======== Extract provided ========

PVC is a virtual machine-based hyperconverged infrastructure (HCI) virtualization cluster solution that is fully Free Software, scalable, redundant, self-healing, self-managing, and designed for administrator simplicity. It is an alternative to other HCI solutions such as Harvester, Nutanix, and VMWare, as well as to other common virtualization stacks such as ProxMox and OpenStack.
PVC is a complete HCI solution, built from well-known and well-trusted Free Software tools, to assist an administrator in creating and managing a cluster of servers to run virtual machines, as well as self-managing several important aspects including storage failover, node failure and recovery, virtual machine failure and recovery, and network plumbing. It is designed to act consistently, reliably, and unobtrusively, letting the administrator concentrate on more important things.
PVC is highly scalable. From a minimum (production) node count of 3, up to 12 or more, and supporting many dozens of VMs, PVC scales along with your workload and requirements. Deploy a cluster once and grow it as your needs expand.
As a consequence of its features, PVC makes administrating very high-uptime VMs extremely easy, featuring VM live migration, built-in always-enabled shared storage with transparent multi-node replication, and consistent network plumbing throughout the cluster. Nodes can also be seamlessly removed from or added to service, with zero VM downtime, to facilitate maintenance, upgrades, or other work.

========

* What you are asked to do
Do these statements agree with the PVC overview? Answer yes or no for each, quoting the deciding words: (a) A production PVC cluster needs at least three nodes. (b) The administrator must switch on PVC's shared storage manually. (c) Taking a node out of service causes brief VM downtime. The listing after this has no connection to the PVC overview.

======== Dataset content ========

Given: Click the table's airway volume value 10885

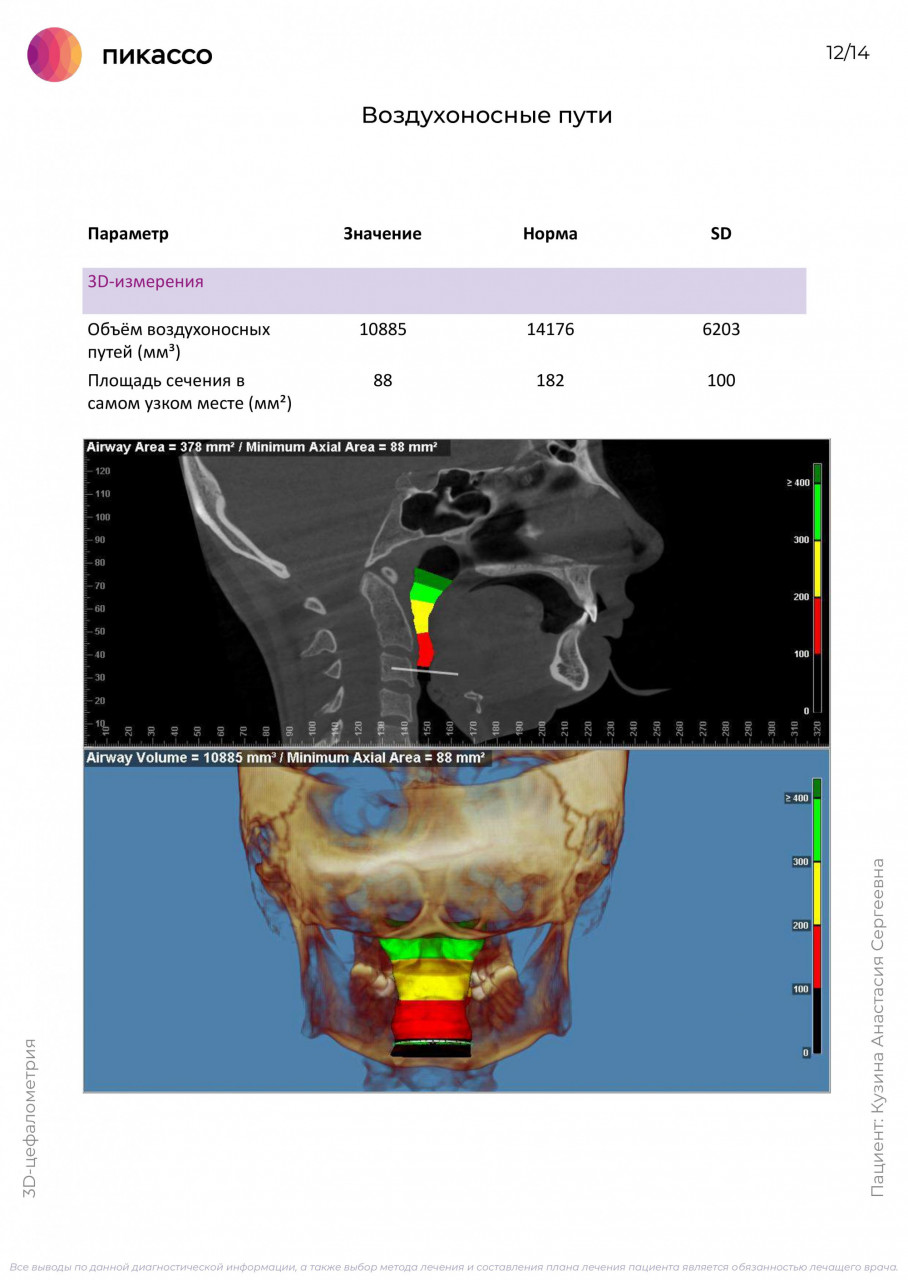Looking at the screenshot, I should pos(382,329).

========

* Result of the task
(a) Yes: "From a minimum (production) node count of 3"
(b) No: "built-in always-enabled shared storage"
(c) No: "with zero VM downtime"